*TASK DETAILS*:
After finding the line with "Given: Click the" in the data below, set down exactly each line through the one with "Task: Click the refresh checkpoint list icon", inclusive, and stop there.

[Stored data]
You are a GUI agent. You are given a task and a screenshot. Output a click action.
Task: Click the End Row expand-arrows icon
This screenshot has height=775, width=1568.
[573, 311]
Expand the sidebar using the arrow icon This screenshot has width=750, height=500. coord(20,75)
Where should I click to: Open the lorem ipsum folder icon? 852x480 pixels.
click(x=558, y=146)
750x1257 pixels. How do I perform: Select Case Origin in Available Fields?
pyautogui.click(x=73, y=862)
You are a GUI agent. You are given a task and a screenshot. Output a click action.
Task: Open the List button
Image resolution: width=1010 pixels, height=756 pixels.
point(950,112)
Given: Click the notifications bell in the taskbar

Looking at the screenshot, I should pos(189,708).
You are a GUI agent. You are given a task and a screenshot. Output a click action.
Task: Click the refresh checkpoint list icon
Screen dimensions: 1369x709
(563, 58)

*RESULT*:
Given: Click the notifications bell in the taskbar

Looking at the screenshot, I should pos(189,708).
You are a GUI agent. You are given a task and a screenshot. Output a click action.
Task: Click the refresh checkpoint list icon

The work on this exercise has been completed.